Agnieszka Holland primée à Venise : le PiS voit rouge
Le film Green Border, de la réalisatrice polonaise Agnieszka Holland, qui traite de la question des réfugiésà la frontière entre la Pologne et le Bélarus, a reçu le Prix spécial du jury à la Mostra de Venise. Une distinction qui suscite l'ire de cadres du gouvernement polonais, et notamment du ministre de la Justice, Zbigniew Ziobro. Dans un tweet sur la plate-forme X, celui-ci a accusé Holland de faire de la "propagande anti-polonaise comme les nazis". La réalisatrice entend porter plainte pour calomnie.
Un film qui entrera dans les livres d'histoire
Le film de Holland est un jalon, fait valoir Gazeta Wyborcza :
«Le Prix spécial du jury décerné à Agnieszka Holland pour le film Green Border, à la Mostra de Venise, révèle l'impuissance du camp gouvernemental. Les larbins du régime ne sont pas les seuls à participer à la campagne haineuse ciblant la grande réalisatrice polonaise : des politiques de haut rang s'y impliquent aussi personnellement. Ils calomnient et insultent l'auteure, et avec elle toute l'intelligence patriotique polonaise. Sans succès cependant, car le film de Holland triomphe. Il est d'ores et déjà un jalon, comme l'était devenue en 1968 [la pièce de théâtre interdite] Dziady, mise en scène par [Kazimierz] Dejmek. A l'avenir, ce film figurera dans les livres d'histoire et sera enseigné aux jeunes.»
Holland veut jouer les persécutés
Le portail pro-PiS wPolityce accuse Holland de vouloir prendre des airs d'artiste engagée :
«Il n'y a rien de plus bénéfique que de se donner l'aura d'un artiste persécuté.

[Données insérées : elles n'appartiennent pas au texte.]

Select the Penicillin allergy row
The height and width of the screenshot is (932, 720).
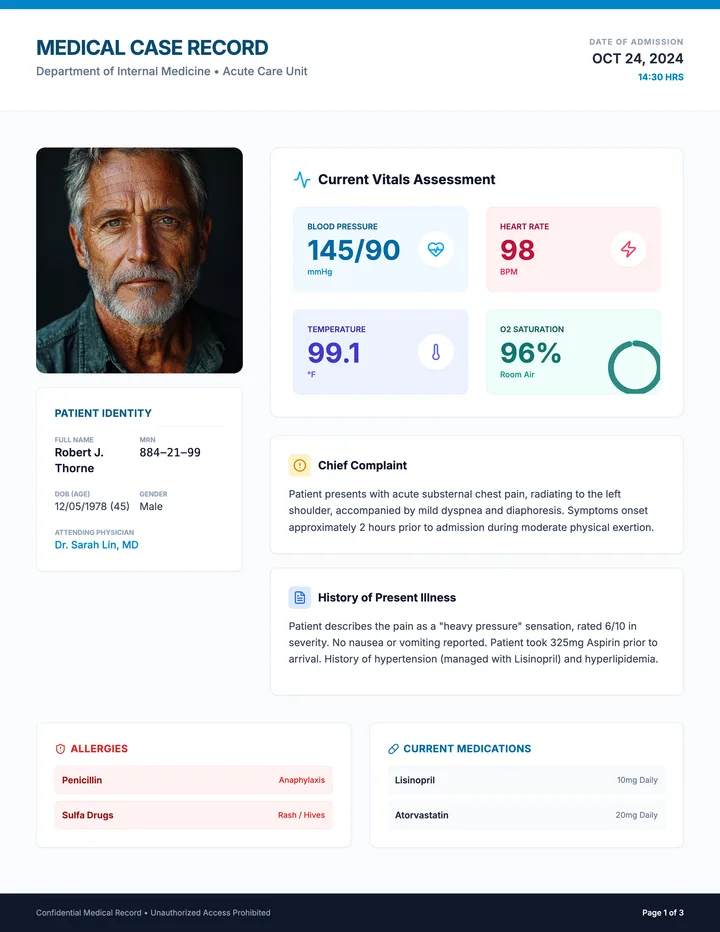pos(193,780)

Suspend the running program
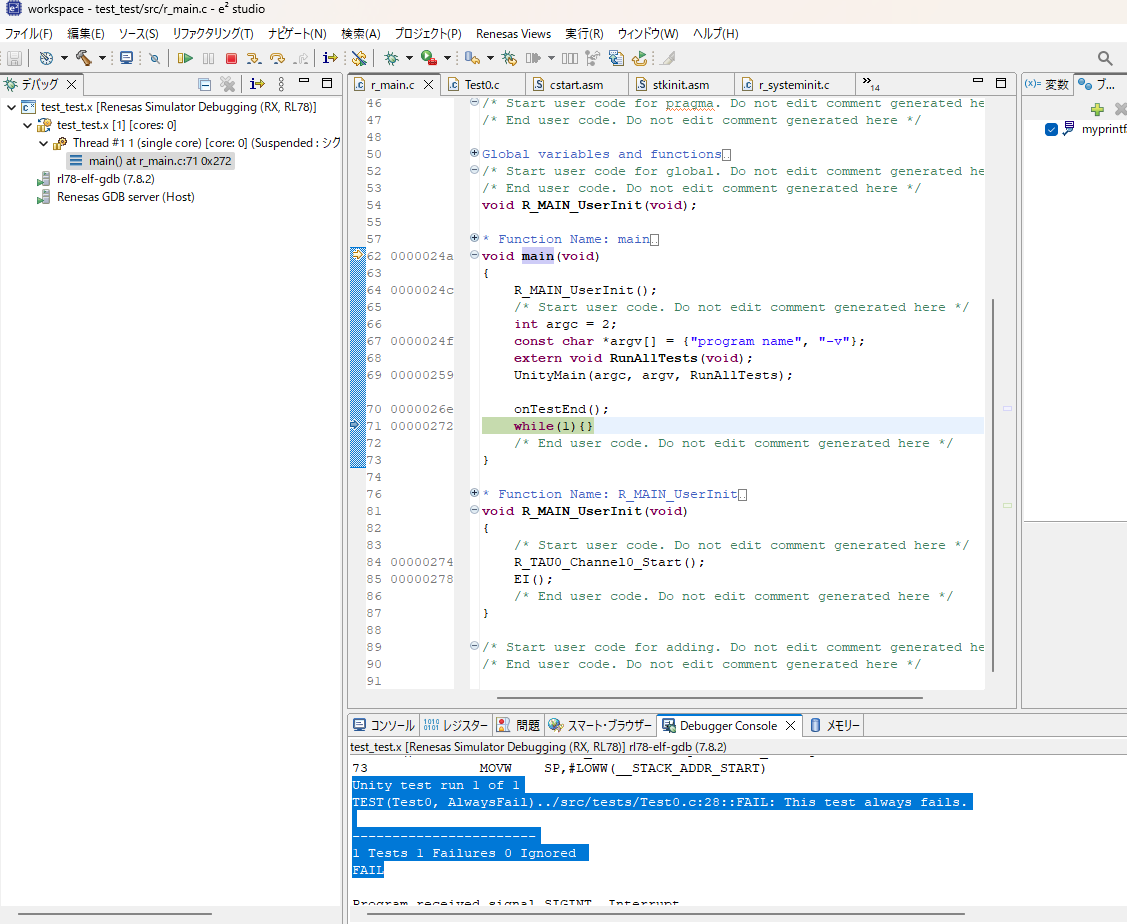(x=208, y=57)
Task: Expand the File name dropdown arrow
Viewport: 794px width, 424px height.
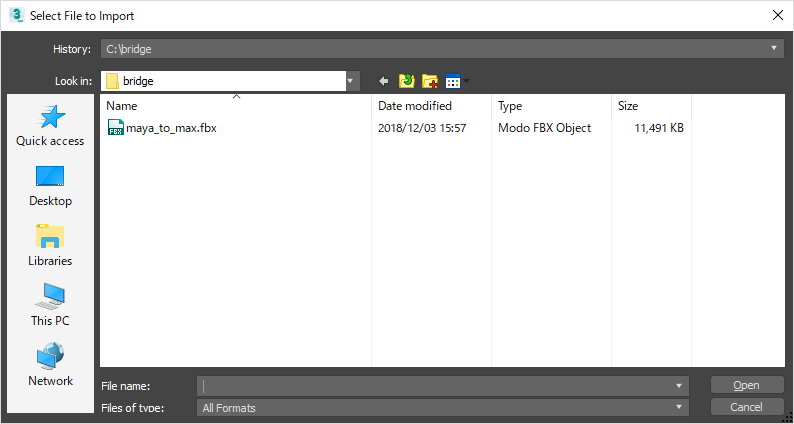Action: click(680, 385)
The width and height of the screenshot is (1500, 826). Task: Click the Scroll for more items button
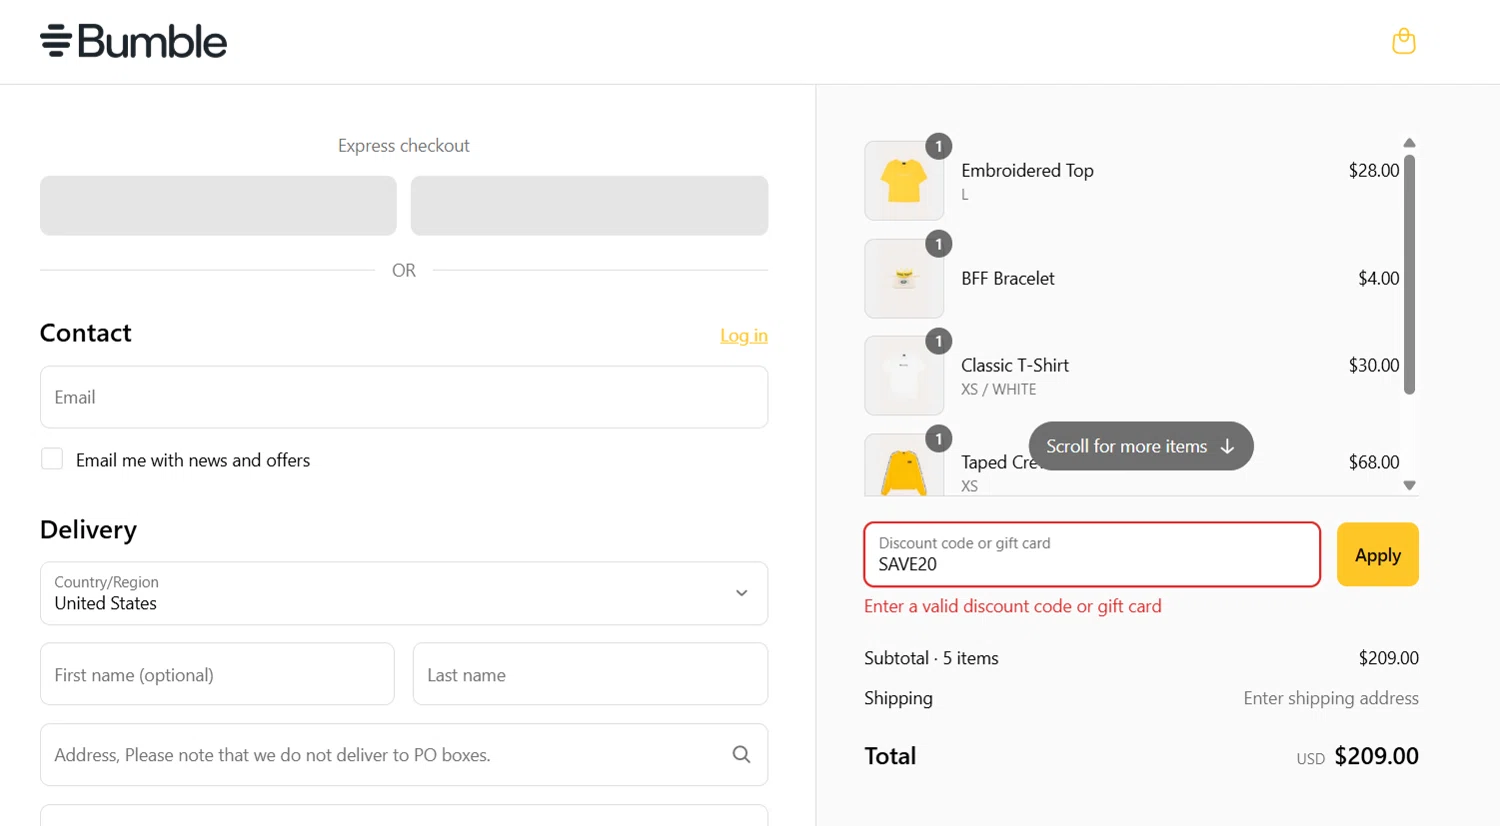tap(1140, 446)
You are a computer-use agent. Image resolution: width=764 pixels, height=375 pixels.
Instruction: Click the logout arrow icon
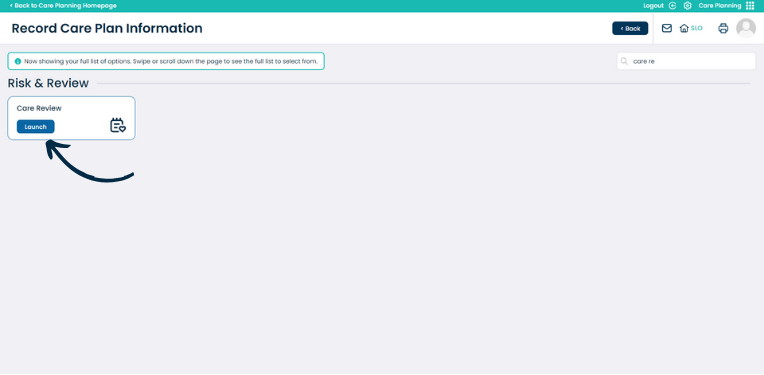(x=672, y=6)
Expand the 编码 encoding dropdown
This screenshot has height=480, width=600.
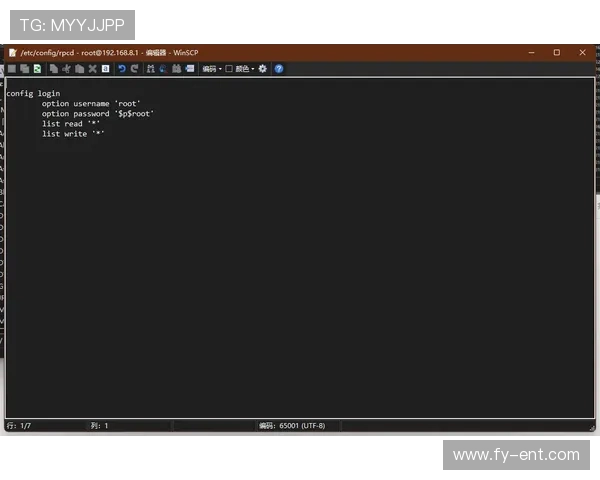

Il suffit de se dire 'artiste opprimé par le régime' pour que les portes des salons des cercles progressistes s'ouvrent à vous. Surtout quand l'œuvre relaie un récit anti-polonais. Agnieszka Holland ne le sait que trop bien. Ce n'est pas la première fois qu'elle assure son autopromotion de cette façon. Mais pourquoi a-t-elle donc autant de mal à accepter les critiques ? Puisque la liberté d'opinion lui permet de traiter les gardes-frontières de criminels, pourquoi veut-elle porter plainte contre le ministre Polonais de la justice, pour la seule raison qu'il a eu des mots francs la concernant ?»
Difficile de critiquer la Pologne
Český rozhlas déplore le faible seuil de tolérance du gouvernement PiS à Varsovie :
«La polémique autour du film reflète toutes les contradictions de la Pologne contemporaine. Il s'agit d'un pays qui reste démocratique mais qui compte de nombreux problèmes internes. Ces problèmes résultent principalement de la politique particulièrement nationaliste de la majorité au pouvoir. Les dirigeants actuels de la Pologne détestent la critique, ils n'ont pas l'intention de se conformer aux règles de l'Etat de droit et de la démocratie, ni de tolérer des médias publics indépendants. ... Un pays dans lequel se produisent de telles choses n'est pas sain. Et le bilan positif affiché par la Pologne dans son aide apportée à l'Ukraine ne saurait le faire oublier.»